この特技……何かに生かせないもんかなぁ?
「……んん?」
目が半開きの武は、私の方を見て何かを見つけたように唸った。
「え? 何?」
「んんー? これは……」
「え、ちょっ、ちょっと、武?」
武は前に手をついて、私にずいっと寄ってきた。私は少し逃げ腰になり、後ろにのけ反った。
こ、この展開は、まさかっ――
案の定、武が両手でムギュッと掴んだのは、
「っ!」
私の……胸。
「なっ……ちょっ……」
「はぁー気持ちいいー。朝の目覚めはコレに限るぜー」
と、更にムギュムギュ。
「なっ……なっ……」
「なぁ実果留。
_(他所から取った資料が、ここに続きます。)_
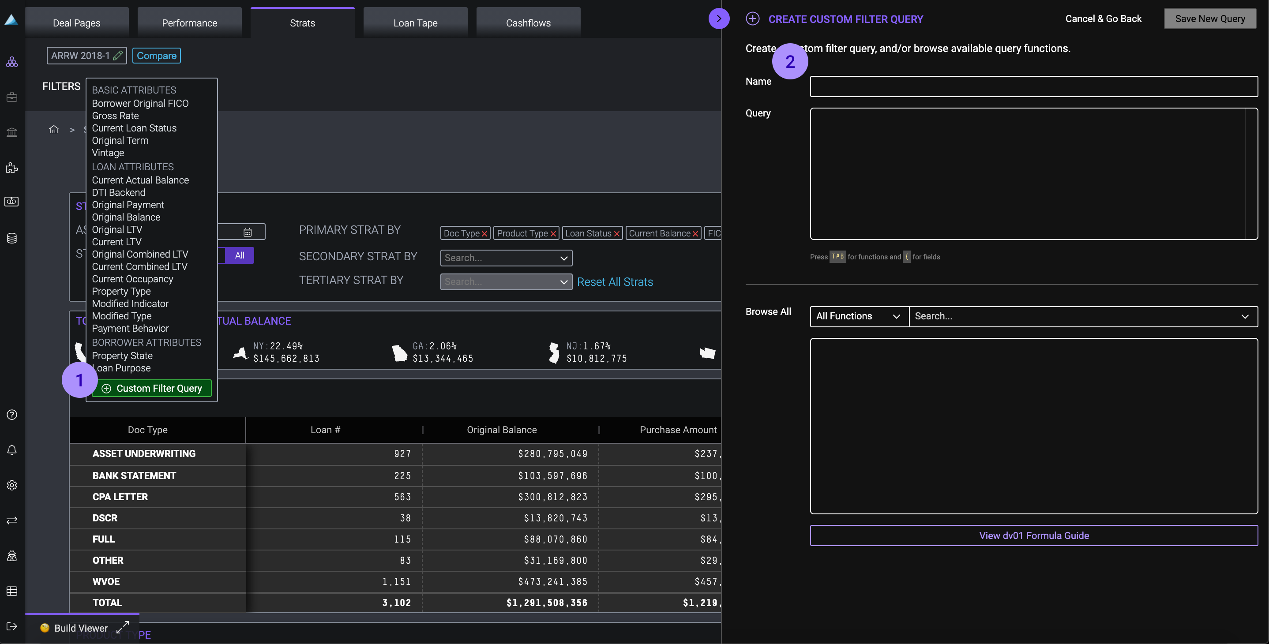This screenshot has height=644, width=1269.
Task: Click the bell notifications icon in sidebar
Action: click(12, 450)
今日はサボってさぁ、このまま二人でイチャイチャしよーぜー」
……そのハッキリとした口調でわかる。
コレ、絶対寝ぼけてない。確信犯だしっ!
「フザけてないで……とっとと準備しろぉーーっ!!」
バッシーーン!
「んだぁっ!」
私から強烈なビンタを食らった武は横に倒れかかると、そのままベッドから、ドシン……! と、大きな音をたてて落ちた。